- _TASK REQUIREMENTS_:
Can you turn the lines from the one with "This screenshot has height=1316, width=916." up to and including the one with "[x=598, y=136]" into a JSON list of strings, one per line, skipping blank lines and leaving the pictures out?

- _GIVEN DATA_:
^^^^^^^^

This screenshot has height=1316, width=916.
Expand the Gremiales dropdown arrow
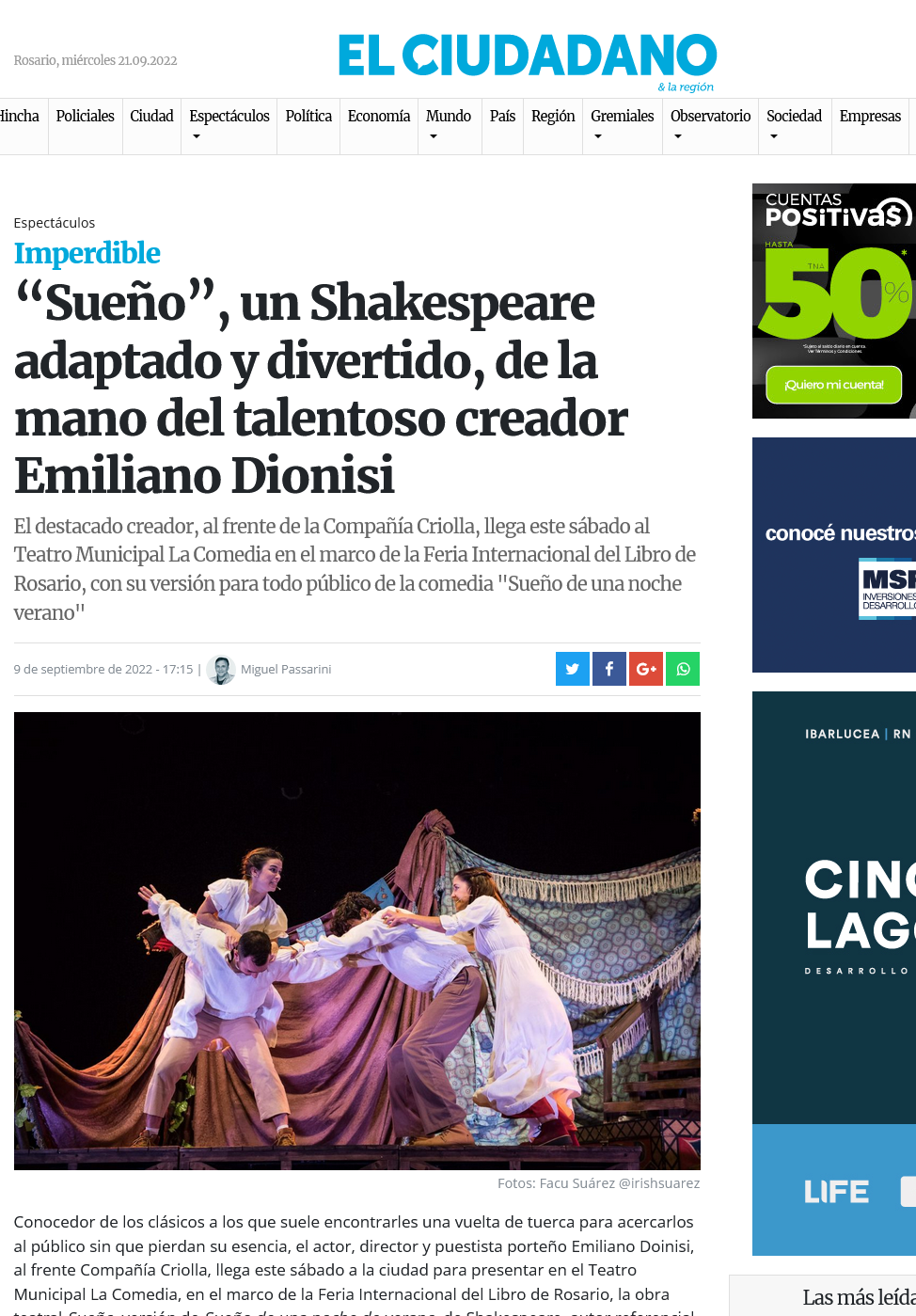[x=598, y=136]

^^^^^^^^

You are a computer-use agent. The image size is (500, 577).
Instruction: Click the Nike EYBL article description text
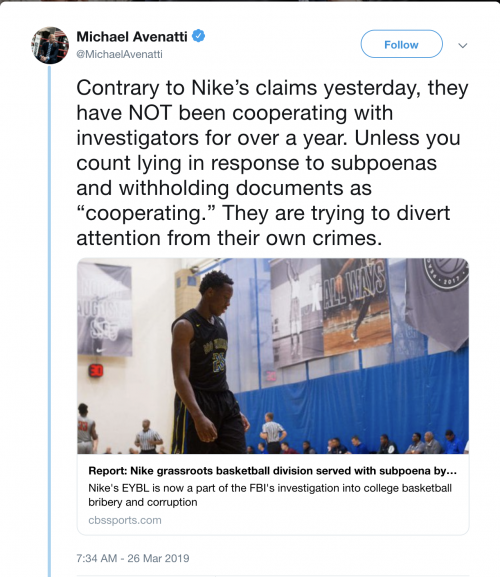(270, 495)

^^^^^^^^

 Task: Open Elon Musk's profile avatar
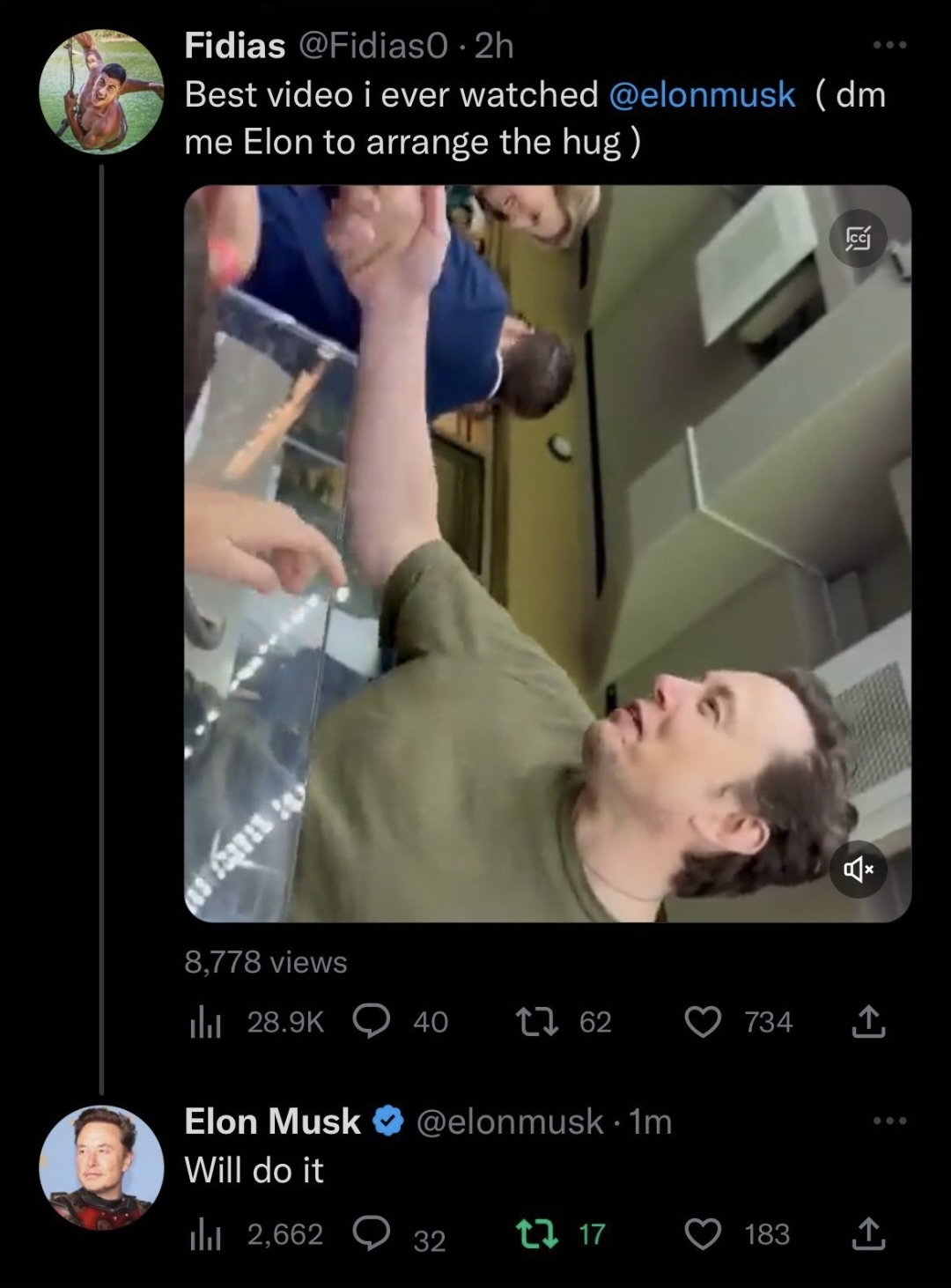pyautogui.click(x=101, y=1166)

^^^^^^^^

- _RESULT OF THIS TASK_:
[
  "This screenshot has height=1316, width=916.",
  "Expand the Gremiales dropdown arrow",
  "[x=598, y=136]"
]